A propos d’une lutte écologiste à Bussière, dans la Vienne.
Je me permets de reproduire l’essentiel d’un texte du blog de jpd dans Mediapart, « Lutter contre l’implantation d’éoliennes en étant antinucléaires ».
Un vrai débat : qui décide quoi?, le capitalisme vert, etc.
PB
« Quand on est farouchement antinucléaire, faut-il se faire tout mou face aux scandales liés à l’industrie éolienne pour ne pas jouer le jeu des pronucléaires qui animent en sous-main bon nombre d’associations anti-éoliennes ? Certainement pas, car si le principe d’utiliser le vent pour produire de l’électricité est une bonne idée, la façon dont se structure et s’impose l’industrie de l’éolien en France va dans le sens d’une poursuite du programme nucléaire.
Nous sommes dans un village de la Vienne, à un jet de drone de la centrale nucléaire de Civaux, sur le territoire duquel des promoteurs envisagent l’implantation d’une « ferme » éolienne (1). Un projet dans le vent parmi d’autres dans un périmètre assez restreint de l’est et du sud du département. Si nous étions sensibles aux clichés qui font de l’éolienne une icône de la modernité écologique, nous devrions nous en réjouir, et bêtement considérer que cela est quand même mieux que le nucléaire. En termes de danger immédiat, c’est une évidence : si la centrale de Civaux s’aventure dans une « excursion » nous sommes foutus, rayés, liquidés ; si l’éolienne située à quelques centaines de mètres de chez nous se casse la gueule, on ira juste voir s’il n’y a pas quelqu’un coincé dessous.

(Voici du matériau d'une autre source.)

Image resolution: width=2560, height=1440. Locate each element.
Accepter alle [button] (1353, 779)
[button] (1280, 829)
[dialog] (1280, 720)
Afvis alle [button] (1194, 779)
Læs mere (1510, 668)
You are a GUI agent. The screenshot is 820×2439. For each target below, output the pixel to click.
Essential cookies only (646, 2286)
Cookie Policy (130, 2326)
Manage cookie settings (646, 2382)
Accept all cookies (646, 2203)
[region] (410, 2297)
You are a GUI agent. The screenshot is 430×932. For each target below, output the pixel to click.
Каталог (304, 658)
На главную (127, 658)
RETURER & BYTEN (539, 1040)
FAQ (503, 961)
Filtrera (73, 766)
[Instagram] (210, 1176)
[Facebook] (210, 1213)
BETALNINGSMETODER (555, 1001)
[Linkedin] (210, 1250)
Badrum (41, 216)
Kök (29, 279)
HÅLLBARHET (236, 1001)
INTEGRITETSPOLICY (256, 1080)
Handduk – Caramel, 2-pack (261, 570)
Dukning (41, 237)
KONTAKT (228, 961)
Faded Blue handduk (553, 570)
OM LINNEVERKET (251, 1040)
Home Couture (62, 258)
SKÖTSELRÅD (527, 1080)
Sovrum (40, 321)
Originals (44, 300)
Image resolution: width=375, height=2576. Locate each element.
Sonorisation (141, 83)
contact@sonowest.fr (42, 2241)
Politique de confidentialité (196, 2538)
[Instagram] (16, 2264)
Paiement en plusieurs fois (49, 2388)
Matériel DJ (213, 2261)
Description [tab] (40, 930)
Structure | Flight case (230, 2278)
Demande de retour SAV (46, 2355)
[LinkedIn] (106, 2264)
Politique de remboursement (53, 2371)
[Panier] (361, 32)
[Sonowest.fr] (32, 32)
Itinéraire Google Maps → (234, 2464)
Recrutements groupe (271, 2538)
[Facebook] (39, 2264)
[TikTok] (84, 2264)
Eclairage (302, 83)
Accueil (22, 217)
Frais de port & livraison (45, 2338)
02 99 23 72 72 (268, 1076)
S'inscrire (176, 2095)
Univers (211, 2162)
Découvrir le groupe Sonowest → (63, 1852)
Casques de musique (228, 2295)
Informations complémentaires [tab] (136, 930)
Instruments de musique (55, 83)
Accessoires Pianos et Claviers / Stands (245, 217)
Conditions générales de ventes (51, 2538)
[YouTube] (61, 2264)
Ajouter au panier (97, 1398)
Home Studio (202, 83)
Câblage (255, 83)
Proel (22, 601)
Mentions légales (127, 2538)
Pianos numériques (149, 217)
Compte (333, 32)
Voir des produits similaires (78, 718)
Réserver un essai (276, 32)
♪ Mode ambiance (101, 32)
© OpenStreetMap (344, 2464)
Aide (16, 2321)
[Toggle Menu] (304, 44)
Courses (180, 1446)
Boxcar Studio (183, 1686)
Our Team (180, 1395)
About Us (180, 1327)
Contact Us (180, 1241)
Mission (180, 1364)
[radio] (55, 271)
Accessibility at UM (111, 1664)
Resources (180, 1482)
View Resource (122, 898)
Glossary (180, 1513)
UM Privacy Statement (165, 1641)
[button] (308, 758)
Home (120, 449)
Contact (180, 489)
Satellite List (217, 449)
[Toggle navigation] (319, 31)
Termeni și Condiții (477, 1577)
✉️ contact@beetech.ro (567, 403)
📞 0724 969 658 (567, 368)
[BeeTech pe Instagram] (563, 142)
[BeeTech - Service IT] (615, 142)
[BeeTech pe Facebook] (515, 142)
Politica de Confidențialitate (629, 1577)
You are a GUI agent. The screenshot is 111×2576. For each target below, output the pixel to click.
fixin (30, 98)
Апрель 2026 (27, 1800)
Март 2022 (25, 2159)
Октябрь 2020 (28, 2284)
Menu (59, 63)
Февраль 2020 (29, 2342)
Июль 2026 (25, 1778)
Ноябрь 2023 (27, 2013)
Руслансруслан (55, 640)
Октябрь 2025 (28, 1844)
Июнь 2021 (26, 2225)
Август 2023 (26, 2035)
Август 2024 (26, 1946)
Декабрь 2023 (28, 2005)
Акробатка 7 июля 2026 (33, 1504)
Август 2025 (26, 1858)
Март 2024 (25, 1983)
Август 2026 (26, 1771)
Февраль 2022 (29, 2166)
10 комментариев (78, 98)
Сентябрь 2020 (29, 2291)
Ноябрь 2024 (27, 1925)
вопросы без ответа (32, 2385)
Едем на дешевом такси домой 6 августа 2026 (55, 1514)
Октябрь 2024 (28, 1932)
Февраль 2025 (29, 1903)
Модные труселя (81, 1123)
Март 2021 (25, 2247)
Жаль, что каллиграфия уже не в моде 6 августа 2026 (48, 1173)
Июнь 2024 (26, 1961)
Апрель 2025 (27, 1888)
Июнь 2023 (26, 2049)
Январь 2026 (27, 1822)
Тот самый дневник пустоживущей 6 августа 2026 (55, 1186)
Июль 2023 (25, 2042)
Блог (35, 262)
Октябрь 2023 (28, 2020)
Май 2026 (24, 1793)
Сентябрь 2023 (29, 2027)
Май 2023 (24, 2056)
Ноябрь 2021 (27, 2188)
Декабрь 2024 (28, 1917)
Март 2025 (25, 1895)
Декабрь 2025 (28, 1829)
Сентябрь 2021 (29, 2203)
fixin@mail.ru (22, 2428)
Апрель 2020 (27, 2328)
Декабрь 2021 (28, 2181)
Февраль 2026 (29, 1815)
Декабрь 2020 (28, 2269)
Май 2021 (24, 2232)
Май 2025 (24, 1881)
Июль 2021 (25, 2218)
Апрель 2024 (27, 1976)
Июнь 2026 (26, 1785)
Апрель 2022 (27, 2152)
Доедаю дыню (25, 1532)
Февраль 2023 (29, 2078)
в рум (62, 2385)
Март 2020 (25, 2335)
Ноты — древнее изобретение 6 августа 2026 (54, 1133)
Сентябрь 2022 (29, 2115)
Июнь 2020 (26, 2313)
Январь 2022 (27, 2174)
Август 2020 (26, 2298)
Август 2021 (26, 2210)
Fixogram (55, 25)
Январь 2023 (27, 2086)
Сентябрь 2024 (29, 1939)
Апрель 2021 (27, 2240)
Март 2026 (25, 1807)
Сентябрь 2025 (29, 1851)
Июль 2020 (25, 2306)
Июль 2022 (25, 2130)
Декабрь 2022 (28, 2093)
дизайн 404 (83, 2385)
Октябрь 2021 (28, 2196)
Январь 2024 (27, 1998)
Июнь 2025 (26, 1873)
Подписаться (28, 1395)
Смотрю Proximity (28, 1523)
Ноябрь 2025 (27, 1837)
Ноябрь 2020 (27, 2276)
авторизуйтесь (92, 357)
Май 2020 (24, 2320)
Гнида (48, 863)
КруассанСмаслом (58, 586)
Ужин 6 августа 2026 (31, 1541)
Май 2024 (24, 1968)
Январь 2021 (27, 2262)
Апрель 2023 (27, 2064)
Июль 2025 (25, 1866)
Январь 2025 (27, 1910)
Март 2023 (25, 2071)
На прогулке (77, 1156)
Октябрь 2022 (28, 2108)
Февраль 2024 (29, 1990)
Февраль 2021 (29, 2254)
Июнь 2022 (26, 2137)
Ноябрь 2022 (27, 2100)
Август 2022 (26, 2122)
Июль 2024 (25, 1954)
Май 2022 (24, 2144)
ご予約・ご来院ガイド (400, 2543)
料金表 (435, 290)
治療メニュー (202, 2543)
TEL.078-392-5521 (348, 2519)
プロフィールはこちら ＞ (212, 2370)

Seulement voilà, ce n’est pas la centrale OU l’éolienne, mais la centrale ET l’éolienne. Et il ne s’agit pas là d’une réalité purement locale (évidemment ! Il faudrait plus de 1 000 éoliennes pour produire autant d’électricité que les deux tranches de Civaux) (2), mais d’un constat hexagonal. La loi sur la transition énergétique va déboucher sur l’affirmation d’une volonté, essentiellement propagandiste, de développer les techniques dites alternatives et durables (dont l’éolien est le fer de lance), mais surtout sur l’accroissement du parc nucléaire et l’allongement de la durée de vie des centrales. Qui plus est, ce qui va sortir du chapeau de Royal, c’est une confirmation de la toute-puissance d’EDF, qui pourra mettre en place son plan pour l’énergie sans que celui-ci puisse être contesté. Même s’il le voulait (ce qui n’est pas le cas), le gouvernement ne pourrait pas imposer une diminution de la part du nucléaire dans une stratégie qui prévoit et encourage une augmentation de la consommation d’électricité dans les décennies à venir. Au mieux, les énergies dites renouvelables ne feront que produire une partie de cette augmentation, ce qui veut dire que le nombre de tranches augmenterait même si la part du nucléaire diminuait.
On se demande alors si les propagandistes de l’éolien, sous de nobles ambitions, ne cachent pas des objectifs plus ou moins inavouables.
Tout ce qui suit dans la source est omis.